6:15 Don't have Frank (Tony Shalhoub) look at the perfectly attractive girl Carter (Christopher Nicholas Smith (and while I'm here: one first name is plenty)) has his eye on and go, "Her?" We only accepted that from Michael Bluth on Arrested Development after we'd known him for a whole TV season. Furthermore, Frank looks like Tony Shalhoub, so maybe he should cool it.
8:55 The guys breaking into a school and playing basketball with a low net is actually kind of endearing because they are acknowledging and embracing the fact that this pursuit is kind of silly and shameful. That said: Stuart taking his shirt off is not the foolproof punchline you seem to think it is.
11:40 The moment that Carter admits that he lost his whole image of what he thought his life was going to be, and diagnoses the issues with the other three leads, is important because it calls out the ultimate problem with his taking advice from these three broken losers: very strong. Too bad it ends with Carter asking whether Frank really thinks he's going to find happiness with a random twentysomething, and Frank asking, "Is she Asian?"
12:48 Wait, Gil has a child? I realize that he's supposed to have been the most pathetic guy until Carter came along, but knowing he also has a daughter and involving her even tangentially in this shameful, meaningless existence is too sad. Please cut the reference to the daughter and update the show bible so that he's never had one.
Act Four
14:15 Gil doesn't have a daughter. Cut this scene with the kid.

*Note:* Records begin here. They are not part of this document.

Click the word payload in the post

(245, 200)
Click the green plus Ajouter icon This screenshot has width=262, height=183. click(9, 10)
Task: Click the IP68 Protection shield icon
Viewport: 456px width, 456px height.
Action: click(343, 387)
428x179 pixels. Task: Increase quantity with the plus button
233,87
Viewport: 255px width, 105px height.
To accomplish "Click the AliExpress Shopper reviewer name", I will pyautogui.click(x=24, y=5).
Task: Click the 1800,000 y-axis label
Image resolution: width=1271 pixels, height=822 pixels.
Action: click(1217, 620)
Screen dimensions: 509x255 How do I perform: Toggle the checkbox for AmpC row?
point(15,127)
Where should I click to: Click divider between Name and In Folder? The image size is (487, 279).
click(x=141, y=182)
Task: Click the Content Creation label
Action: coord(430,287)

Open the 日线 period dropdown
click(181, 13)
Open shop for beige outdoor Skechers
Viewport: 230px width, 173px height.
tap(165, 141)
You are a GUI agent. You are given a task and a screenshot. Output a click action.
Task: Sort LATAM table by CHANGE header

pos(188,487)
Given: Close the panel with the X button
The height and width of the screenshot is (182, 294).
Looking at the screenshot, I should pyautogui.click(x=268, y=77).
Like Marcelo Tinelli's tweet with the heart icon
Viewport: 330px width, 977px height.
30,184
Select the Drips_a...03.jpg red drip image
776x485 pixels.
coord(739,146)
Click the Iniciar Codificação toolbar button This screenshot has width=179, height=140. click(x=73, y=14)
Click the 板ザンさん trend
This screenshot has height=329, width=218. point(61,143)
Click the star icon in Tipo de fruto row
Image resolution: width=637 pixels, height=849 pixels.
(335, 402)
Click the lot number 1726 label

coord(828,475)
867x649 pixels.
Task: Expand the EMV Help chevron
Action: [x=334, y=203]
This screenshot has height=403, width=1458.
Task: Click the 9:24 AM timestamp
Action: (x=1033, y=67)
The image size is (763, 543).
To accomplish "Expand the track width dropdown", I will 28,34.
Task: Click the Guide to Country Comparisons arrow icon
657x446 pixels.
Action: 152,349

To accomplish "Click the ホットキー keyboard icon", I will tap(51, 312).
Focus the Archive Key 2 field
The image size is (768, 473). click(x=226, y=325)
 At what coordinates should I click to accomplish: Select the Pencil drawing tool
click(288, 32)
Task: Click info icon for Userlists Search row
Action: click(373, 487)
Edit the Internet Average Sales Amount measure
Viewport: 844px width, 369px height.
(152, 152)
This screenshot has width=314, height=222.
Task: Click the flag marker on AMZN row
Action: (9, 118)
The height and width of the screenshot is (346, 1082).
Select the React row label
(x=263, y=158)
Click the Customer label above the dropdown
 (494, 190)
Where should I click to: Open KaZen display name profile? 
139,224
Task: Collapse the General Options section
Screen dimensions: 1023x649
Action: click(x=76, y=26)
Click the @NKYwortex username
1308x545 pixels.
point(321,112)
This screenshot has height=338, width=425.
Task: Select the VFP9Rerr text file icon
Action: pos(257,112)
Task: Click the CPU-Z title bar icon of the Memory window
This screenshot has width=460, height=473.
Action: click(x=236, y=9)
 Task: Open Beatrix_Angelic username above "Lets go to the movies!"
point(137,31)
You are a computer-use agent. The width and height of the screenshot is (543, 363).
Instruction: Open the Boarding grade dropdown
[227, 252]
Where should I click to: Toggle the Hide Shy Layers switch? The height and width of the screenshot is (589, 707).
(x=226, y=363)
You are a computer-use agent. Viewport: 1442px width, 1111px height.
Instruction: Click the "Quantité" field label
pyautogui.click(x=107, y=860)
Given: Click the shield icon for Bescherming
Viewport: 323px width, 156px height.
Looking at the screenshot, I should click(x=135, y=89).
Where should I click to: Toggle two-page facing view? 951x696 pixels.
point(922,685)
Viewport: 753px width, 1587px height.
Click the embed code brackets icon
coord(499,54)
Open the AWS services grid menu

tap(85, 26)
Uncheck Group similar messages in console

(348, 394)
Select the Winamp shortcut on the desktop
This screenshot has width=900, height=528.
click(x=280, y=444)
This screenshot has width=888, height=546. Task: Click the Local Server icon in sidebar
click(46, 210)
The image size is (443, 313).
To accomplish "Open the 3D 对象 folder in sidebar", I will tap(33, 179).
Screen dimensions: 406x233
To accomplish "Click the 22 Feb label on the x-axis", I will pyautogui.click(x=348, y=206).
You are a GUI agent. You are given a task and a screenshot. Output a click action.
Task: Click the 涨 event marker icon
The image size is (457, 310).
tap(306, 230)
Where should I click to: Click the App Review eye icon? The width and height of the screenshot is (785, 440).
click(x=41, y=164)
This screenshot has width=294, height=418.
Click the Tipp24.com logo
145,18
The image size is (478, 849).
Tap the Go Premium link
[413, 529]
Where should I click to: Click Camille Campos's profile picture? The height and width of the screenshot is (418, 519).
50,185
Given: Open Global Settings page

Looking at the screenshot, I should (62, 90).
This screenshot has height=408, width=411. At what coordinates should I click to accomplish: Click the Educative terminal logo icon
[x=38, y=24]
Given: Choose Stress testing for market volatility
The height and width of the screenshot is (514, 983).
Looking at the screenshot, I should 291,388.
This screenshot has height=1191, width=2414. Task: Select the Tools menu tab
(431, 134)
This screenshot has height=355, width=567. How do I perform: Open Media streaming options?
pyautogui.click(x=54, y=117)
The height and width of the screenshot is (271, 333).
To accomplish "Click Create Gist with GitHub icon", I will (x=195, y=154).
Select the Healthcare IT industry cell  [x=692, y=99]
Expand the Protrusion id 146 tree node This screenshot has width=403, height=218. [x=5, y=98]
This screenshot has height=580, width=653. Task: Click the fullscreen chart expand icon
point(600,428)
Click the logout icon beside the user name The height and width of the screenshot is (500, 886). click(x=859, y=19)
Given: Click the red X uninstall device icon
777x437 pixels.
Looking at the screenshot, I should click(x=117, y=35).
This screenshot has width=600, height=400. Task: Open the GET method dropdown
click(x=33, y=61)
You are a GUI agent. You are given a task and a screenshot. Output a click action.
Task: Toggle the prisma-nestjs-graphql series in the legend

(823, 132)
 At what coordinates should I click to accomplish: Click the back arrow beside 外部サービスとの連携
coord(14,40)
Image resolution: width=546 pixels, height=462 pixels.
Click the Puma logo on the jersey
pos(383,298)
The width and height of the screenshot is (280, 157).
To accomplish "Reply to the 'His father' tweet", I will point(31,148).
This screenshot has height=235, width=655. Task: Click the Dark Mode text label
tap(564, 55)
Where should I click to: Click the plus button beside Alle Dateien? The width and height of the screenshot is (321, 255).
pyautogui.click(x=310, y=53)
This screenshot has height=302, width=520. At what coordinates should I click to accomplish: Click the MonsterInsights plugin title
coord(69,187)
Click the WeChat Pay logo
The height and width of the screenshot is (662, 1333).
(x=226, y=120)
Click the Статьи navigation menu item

14:55 No one wants to see Tony Shalhoub kiss a girl in her twenties. Having him put his hand up next to her cheek is a good start, but not enough. Please cut away sooner.
15:00 Why are the guys playing videogames in the condo common room? One (if not all of them) has a console in his apartment. It's 2013.
17:16 I take it that "Let's make a pact: we promise we won't let any of us get into another crappy marriage" is the show's thesis statement, but I'm not clear as to whether the show thinks all marriages are crappy? I guess what I'm asking is, what outcome are these characters hoping for? Or is the idea to portray them as so toxic that the viewer will never root for them to get married again because no woman deserves to be with them for any appreciable length of time? The answers to these questions should be obvious from what's on screen. But they are not.
18:43 Obviously, Sarah (Fiona Gubelmann) is not supposed to be the right woman for Carter, and having her wedding interrupted would not bring out the best in any bride, but if we're supposed to get why Carter ever liked Sarah, maybe Fiona should take her castrating rage down about fifteen notches.